How to step up your horse riding technique
How to step up your horse riding technique
Once you’ve started on your journey to mastering the saddle, it may be time to investigate some hints and tips of how you can really step up your riding technique. Riding is a great way to exercise not just your horse but for you as well. Riding isn’t a hobby that suddenly reaches perfection and there are ways you can continue to grow and develop techniques.
Here we look through a few ways to boost your confidence, horse riding and habits whilst you are out riding.
Mounting and dismounting
If you’re just starting out horse riding, you may have looked with envy at those mounting and dismounting their horse unassisted with ease. This comes with time and practice and is something you will be able to learn and master. For those of intermediate level and up, if you feel your mount and dismount could be improved on, here are some ways you can practise.
- As always, make sure the girth is secure and hold the reins on your horses’ neck with your left hand.
- Be aware not to put too much excess pressure on the saddle or the horses’ mouth, grab a handful of mane and rest your hand on the pommel.
- Take hold on the stirrup with your right hand, place your left foot into the stirrup iron, bounce your right leg, stand up in the left stirrup and swing your right leg over and lower yourself into the saddle.
- Once settled, put your right foot in the right stirrup and take the reins in both hands.
- Make sure not to bump or kick your horses’ croup as this can startle them and throw you off balance.
Dismounting is usually easier than mounting for many people, gravity is on your side at least! To dismount successfully, you simply need to do the opposite of mounting.
- Gather your reins in your left hand and hold them, not too tight, above your horse’s withers.
- Remove your right foot from the stirrups, bend your right leg and gently swing it over to the left side of the horse, careful not to kick the croup.
- At the same time, balance yourself with your hands without putting too much pressure on the horse, remove your left foot from the stirrup and gently slide off to the ground without pushing yourself away from the horse.
- Keep control of your horse whilst you dismount and be aware of your horse and which parts of it, you’re touching or what is going on around it.
Finding the diagonal
This is something more experienced riders can do without looking down to find where they are and once you’ve got this down, you’ll no longer have to hear any voices telling you to ‘sit down for two counts’ ever again, as you’ll be able to correct yourself if you are on the wrong diagonal.
Your horse moves on the diagonal, this means two diagonal pairs of legs are on the group, this creates the 1, 2, 1, 2 beats when rising or posting to the trot. You should be rising when the outside shoulder and inside hind leg are off the ground and sitting when your horses’ outside shoulder and inside hind leg are on the ground.
It’s not for looks that you should be making sure you are rising up and down on the correct diagonal, this is due to your horses’ back legs propelling them forward as they move, if you are off or on the wrong diagonal, your horse may begin to lose suppleness through their back over time.
You can glance to check which diagonal you are on, but you will need to learn how to feel this, as constantly looking or glancing for long periods can shift your weight in the saddle and unbalance your horse.
To find out what diagonal you are on by feel is all to do with learning how you move within the saddle and how your horse moves.

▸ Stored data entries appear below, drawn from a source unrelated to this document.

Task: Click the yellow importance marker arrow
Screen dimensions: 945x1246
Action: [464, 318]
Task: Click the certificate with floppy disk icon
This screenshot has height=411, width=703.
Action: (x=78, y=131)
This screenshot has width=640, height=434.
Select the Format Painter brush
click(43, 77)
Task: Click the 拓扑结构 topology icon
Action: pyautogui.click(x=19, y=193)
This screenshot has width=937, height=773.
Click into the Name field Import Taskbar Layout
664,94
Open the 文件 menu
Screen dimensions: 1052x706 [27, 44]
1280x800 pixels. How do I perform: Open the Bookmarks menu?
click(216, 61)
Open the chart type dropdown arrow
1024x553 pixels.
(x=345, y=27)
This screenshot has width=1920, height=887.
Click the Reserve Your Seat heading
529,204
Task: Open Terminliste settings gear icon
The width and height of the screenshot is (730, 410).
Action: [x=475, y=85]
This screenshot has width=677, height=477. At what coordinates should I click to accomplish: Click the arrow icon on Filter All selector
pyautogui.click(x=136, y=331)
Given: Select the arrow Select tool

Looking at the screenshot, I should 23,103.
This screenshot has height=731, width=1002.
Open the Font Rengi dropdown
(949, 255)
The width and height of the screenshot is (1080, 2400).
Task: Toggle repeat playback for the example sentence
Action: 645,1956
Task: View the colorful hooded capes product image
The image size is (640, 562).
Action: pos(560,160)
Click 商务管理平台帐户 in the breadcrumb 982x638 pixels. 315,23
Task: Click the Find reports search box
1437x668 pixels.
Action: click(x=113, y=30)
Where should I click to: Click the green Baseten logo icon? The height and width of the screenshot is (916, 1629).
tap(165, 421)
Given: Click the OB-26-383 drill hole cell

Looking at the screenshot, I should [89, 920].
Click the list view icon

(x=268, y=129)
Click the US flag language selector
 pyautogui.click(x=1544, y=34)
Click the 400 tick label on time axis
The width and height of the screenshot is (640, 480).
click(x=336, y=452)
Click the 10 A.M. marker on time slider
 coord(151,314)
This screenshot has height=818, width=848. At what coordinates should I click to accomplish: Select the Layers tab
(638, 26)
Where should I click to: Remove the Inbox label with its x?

Once you’ve learnt to feel how the seat bones are moving, you’ll be able to pinpoint where your horse’s legs are. This will take practise, but once you’ve got it down you will be able to correct yourself by feel alone and save yourself constantly glancing down to check.
Developing your hands and seat
You may have heard this, but one of the quickest ways to improve your seat is working without stirrups. This can be quite daunting for beginner riders, but you can work your way up to it. It’s not advised that you try this with a young horse as it can have knock on effects of straining their back, however if you have an older and well-schooled horse, you can practise riding without stirrups to improve your positioning – even just riding for ten minutes a week without stirrups can vastly develop your seat.
If you have someone to walk beside you or lunge the horse, you can close your eyes and use this time to learn to feel the positioning, it can also help you to notice how your body weight is distributed., allowing you to alter and develop this if it is not correct.
It’s not just in the saddle work that can help you but your own fitness as well. There are many exercises you can do to help improve your core. Horse riding is a form of exercise, but you also need to maintain a degree of fitness to stay loose and supple. Stretching and loosening is just as important as strength exercises. Yoga, Pilates, swimming, running and rowing are just some of the types of exercises that riders will engage in and taking time to up your strength and cardiovascular abilities. Combining your horse riding with exercise is going to help vastly in the long run and will allow you to improve your strength and balance whilst in the saddle.
It can be frustrating when you want to improve your riding week on week, but this is something that isn’t mastered over night and many professionals will tell you there is still much to learn, even at their level. Don’t feel disheartened, pick yourself up and keep going. You will find a point where you begin to feel the harmony between both you and your horse and then you can progress and focus on developing aspects of your ride.